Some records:
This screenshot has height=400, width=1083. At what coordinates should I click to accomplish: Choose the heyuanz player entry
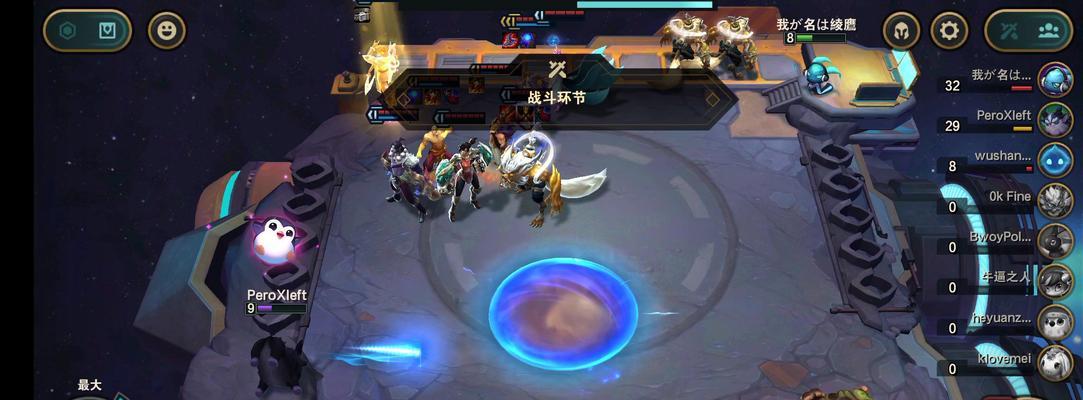[1055, 322]
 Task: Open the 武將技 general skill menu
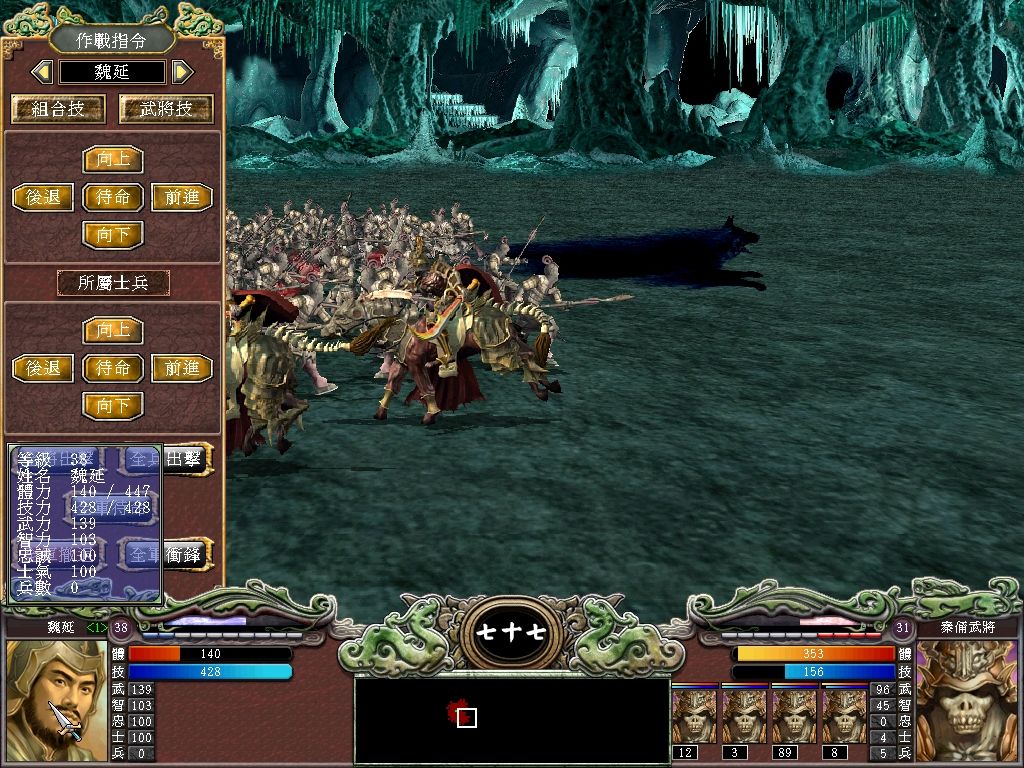[x=166, y=109]
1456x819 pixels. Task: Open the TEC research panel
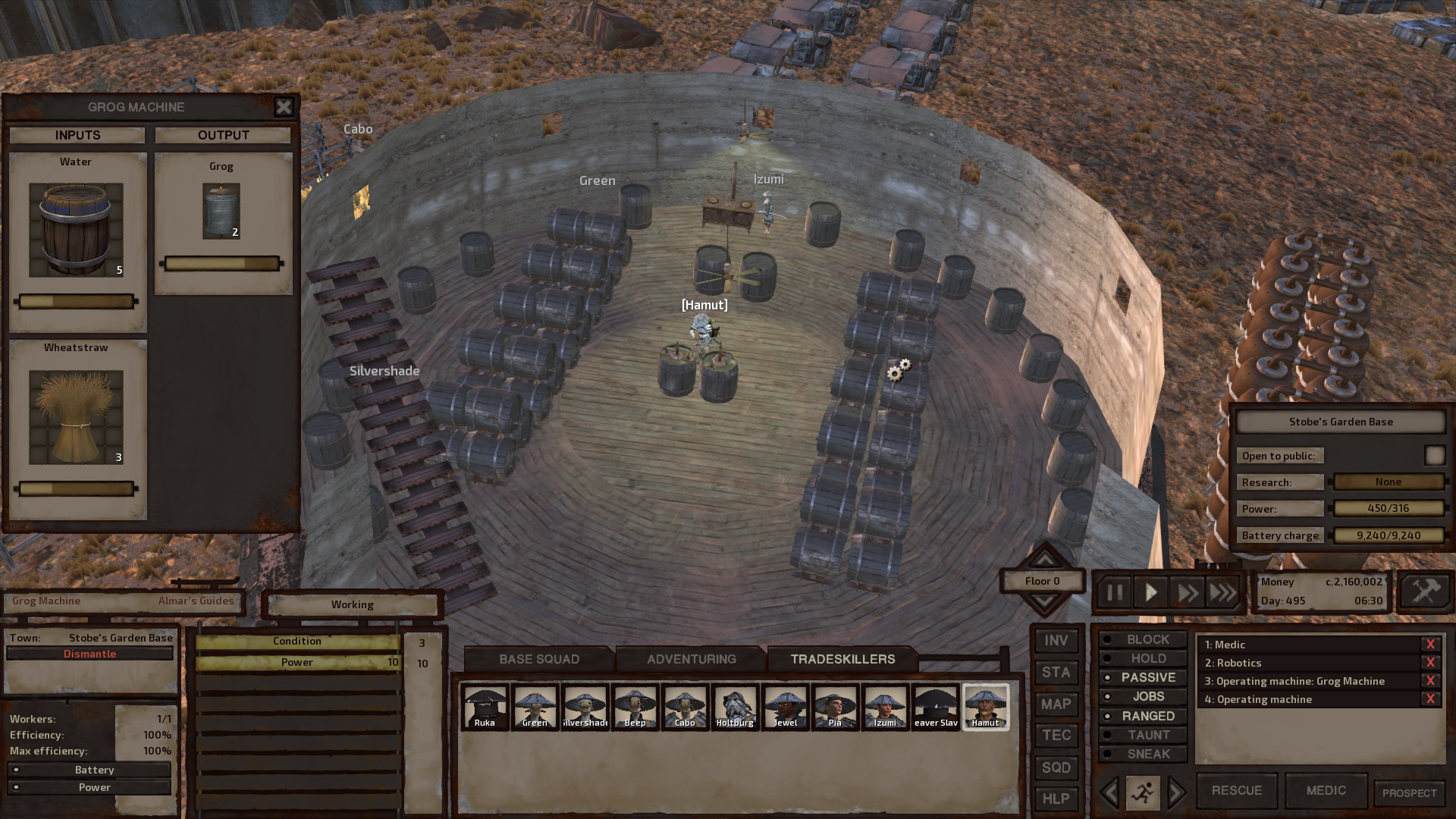(1056, 735)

PROBLEM DESCRIPTION
List every line of the material above that contains the word "Open", matching its case exactly.

SOLUTION
 Task: Open the 武將技 general skill menu
1456x819 pixels. Task: Open the TEC research panel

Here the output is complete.